• [Work to be completed] Please copy the leading lines of the entries below exactly, concluding with the line in which "has width=700, height=1244." occurs.

(Records to process)

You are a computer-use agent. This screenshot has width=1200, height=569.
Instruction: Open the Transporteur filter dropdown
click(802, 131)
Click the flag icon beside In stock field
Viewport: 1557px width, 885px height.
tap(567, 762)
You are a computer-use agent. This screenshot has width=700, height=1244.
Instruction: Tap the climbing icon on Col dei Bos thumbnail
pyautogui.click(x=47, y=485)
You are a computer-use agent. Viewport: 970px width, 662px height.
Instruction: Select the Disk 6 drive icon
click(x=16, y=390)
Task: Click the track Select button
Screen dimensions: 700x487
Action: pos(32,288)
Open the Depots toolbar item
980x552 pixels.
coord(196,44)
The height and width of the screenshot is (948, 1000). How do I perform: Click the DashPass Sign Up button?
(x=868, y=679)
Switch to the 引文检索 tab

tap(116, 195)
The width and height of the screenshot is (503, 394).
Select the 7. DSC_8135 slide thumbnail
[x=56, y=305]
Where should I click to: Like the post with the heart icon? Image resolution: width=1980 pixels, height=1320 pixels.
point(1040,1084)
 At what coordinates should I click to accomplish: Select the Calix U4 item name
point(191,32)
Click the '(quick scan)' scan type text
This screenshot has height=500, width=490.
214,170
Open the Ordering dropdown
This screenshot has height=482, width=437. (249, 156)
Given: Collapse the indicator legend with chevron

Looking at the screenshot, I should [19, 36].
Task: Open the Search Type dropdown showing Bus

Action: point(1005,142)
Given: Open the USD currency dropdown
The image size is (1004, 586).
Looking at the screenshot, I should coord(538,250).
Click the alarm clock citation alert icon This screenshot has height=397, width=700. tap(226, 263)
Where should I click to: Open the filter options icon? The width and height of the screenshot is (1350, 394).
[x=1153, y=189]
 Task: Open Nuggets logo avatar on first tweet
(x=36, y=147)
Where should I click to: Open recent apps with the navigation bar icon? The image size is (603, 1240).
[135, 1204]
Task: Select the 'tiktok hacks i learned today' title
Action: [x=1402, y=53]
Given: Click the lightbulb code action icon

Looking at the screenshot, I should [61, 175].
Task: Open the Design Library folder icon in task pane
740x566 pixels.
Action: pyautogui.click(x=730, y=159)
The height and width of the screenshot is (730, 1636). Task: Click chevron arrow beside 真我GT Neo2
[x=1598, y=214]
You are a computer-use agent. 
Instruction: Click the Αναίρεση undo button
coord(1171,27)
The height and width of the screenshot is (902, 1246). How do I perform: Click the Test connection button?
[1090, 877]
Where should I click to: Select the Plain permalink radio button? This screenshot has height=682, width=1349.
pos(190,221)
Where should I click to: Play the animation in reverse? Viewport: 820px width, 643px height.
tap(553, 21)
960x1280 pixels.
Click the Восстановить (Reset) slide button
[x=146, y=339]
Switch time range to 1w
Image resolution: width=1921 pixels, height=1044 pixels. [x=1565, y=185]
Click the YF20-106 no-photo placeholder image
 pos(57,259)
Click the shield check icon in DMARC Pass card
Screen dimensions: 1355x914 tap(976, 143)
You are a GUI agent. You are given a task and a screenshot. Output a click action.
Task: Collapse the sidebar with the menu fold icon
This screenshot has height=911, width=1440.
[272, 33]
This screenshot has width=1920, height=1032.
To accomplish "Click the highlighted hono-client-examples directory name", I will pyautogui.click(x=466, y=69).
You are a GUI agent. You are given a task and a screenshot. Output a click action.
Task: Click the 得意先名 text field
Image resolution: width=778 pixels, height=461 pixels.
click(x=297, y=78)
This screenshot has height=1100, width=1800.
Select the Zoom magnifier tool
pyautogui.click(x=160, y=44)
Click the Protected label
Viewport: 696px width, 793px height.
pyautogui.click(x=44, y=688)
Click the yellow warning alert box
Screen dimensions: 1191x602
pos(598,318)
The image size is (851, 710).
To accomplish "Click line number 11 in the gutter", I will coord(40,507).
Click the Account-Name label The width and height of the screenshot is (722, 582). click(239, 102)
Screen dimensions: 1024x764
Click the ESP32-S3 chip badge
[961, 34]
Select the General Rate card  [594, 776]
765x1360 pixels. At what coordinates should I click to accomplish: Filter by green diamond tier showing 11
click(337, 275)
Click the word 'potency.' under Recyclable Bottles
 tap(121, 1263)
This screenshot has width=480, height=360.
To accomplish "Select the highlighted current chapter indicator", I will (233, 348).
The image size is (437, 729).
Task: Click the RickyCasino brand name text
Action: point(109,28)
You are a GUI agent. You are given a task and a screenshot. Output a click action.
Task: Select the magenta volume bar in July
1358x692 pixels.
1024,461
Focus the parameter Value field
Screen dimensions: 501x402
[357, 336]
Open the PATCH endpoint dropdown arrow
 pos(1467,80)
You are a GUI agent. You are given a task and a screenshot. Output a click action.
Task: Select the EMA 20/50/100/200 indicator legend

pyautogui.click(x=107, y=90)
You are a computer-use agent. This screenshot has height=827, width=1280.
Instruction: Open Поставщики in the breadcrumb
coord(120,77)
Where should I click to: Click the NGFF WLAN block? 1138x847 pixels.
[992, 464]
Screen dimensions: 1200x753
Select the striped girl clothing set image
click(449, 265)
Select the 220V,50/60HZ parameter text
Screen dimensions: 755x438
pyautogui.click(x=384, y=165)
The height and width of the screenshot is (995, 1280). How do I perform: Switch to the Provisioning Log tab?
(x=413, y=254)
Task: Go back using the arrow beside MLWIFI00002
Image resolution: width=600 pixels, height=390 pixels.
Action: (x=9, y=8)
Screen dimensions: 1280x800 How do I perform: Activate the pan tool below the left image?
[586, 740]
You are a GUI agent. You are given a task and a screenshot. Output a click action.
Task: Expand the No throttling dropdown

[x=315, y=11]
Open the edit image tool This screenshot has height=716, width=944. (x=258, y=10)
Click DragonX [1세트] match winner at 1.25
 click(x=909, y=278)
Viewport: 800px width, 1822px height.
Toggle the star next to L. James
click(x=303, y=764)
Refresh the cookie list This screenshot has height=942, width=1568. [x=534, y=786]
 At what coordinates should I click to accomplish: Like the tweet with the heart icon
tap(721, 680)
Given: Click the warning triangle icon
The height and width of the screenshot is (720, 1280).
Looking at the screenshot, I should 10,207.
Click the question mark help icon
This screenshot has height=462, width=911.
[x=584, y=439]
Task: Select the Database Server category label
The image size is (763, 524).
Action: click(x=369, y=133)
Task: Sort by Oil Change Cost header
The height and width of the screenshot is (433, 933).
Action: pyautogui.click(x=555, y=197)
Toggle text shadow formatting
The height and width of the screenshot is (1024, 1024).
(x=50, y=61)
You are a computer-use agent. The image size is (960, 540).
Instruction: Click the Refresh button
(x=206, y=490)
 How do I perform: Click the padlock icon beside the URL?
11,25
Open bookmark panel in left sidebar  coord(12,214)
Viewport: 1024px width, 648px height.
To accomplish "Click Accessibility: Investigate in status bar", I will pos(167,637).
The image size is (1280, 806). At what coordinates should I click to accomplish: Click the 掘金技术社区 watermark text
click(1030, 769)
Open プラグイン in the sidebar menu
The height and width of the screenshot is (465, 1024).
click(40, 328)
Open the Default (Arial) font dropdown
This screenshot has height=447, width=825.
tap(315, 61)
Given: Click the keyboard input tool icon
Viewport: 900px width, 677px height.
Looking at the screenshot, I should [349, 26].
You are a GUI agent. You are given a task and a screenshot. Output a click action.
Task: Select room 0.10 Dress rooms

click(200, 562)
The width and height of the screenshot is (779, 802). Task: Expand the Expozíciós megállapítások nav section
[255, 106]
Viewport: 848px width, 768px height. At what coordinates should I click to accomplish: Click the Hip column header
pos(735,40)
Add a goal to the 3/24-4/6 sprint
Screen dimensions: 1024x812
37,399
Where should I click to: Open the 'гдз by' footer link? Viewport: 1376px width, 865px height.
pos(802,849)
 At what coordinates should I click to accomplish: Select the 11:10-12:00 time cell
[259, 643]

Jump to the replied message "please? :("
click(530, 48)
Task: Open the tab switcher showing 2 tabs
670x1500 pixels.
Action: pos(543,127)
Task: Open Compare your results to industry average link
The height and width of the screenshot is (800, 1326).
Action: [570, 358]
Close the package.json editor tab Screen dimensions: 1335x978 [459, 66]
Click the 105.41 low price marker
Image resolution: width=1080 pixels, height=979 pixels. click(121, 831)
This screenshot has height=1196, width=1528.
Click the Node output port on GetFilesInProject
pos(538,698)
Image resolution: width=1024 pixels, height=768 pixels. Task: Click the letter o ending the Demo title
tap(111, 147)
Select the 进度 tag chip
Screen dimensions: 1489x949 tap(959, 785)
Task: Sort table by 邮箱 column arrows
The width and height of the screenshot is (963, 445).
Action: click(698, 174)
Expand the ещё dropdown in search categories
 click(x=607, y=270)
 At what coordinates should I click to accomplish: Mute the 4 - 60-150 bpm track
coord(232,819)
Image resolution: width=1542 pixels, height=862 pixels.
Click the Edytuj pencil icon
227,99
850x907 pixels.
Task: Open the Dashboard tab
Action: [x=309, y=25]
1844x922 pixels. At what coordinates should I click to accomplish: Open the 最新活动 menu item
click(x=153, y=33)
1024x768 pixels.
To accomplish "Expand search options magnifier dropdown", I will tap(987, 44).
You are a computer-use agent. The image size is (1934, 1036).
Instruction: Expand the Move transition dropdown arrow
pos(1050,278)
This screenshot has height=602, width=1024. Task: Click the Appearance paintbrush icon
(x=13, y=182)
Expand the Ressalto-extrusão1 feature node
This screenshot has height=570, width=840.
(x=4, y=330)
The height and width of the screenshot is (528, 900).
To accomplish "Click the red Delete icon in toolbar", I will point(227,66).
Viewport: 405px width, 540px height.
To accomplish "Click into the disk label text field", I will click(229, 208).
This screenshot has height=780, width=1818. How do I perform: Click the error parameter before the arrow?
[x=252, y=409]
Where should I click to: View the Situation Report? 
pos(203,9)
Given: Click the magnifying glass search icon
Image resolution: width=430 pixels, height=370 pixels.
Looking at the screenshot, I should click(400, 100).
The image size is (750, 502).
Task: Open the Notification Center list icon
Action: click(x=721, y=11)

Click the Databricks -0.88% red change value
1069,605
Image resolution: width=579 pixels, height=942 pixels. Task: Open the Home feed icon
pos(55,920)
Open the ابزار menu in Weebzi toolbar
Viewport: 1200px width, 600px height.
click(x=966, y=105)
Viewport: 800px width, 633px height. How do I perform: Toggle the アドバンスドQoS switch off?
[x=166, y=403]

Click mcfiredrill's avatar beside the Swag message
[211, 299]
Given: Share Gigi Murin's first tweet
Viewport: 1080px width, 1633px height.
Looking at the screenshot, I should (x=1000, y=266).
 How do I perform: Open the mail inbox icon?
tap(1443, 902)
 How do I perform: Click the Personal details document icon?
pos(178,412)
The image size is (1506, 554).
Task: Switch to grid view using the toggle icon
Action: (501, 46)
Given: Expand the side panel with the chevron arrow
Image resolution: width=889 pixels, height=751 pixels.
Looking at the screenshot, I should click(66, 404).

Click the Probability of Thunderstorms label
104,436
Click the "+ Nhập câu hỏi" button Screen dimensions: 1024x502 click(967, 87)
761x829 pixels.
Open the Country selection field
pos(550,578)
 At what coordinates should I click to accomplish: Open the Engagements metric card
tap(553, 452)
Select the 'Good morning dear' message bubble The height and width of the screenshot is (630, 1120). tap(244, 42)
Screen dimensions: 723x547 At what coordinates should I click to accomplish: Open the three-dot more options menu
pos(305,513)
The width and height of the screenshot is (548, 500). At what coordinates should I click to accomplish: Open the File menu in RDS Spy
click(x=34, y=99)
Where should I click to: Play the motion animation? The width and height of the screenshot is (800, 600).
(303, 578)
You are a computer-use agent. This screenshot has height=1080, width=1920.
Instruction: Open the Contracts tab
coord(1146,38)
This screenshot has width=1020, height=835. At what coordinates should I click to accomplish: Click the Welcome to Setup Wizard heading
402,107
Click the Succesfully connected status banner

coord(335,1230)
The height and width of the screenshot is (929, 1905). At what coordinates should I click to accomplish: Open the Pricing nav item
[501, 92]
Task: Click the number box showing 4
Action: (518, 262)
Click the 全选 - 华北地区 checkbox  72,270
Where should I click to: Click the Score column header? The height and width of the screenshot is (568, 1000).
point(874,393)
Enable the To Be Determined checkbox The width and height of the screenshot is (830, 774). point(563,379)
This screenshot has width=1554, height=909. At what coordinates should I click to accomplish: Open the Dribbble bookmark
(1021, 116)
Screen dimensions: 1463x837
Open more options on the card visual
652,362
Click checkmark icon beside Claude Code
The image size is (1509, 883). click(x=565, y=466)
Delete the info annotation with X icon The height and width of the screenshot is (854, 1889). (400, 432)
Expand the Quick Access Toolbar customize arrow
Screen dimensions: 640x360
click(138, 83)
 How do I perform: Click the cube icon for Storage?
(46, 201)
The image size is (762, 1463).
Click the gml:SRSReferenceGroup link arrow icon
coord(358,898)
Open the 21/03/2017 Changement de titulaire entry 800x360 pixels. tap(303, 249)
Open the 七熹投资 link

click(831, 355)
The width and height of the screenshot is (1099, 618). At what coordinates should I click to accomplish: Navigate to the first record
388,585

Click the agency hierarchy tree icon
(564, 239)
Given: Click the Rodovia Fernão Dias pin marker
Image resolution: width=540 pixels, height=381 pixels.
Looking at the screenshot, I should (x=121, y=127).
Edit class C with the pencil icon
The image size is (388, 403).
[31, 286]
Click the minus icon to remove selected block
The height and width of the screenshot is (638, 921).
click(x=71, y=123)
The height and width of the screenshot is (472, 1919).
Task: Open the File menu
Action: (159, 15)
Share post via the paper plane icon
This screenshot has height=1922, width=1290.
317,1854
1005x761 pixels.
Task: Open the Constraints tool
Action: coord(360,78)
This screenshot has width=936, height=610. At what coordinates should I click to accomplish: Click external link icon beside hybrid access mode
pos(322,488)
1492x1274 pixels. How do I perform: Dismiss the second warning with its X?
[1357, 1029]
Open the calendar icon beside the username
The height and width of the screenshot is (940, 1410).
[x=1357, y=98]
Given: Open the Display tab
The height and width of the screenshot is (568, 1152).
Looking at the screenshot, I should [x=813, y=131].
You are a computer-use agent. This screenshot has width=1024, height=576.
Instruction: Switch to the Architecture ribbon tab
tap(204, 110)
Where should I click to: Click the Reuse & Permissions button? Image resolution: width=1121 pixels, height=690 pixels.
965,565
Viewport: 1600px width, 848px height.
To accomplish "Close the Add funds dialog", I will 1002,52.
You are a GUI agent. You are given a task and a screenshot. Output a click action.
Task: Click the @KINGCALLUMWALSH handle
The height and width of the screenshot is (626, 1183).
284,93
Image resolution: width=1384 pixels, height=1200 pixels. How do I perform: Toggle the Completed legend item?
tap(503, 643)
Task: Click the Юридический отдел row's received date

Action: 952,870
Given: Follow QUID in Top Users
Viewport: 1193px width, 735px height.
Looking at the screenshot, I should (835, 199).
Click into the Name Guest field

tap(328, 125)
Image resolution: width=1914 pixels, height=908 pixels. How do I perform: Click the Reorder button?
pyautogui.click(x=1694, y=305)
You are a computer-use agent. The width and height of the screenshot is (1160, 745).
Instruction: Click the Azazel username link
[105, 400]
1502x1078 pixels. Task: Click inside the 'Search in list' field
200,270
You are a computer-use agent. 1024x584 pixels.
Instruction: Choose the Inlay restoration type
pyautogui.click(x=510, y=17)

(End Records to process)

• [Worked solution]
You are a computer-use agent. This screenshot has width=1200, height=569.
Instruction: Open the Transporteur filter dropdown
click(802, 131)
Click the flag icon beside In stock field
Viewport: 1557px width, 885px height.
tap(567, 762)
You are a computer-use agent. This screenshot has width=700, height=1244.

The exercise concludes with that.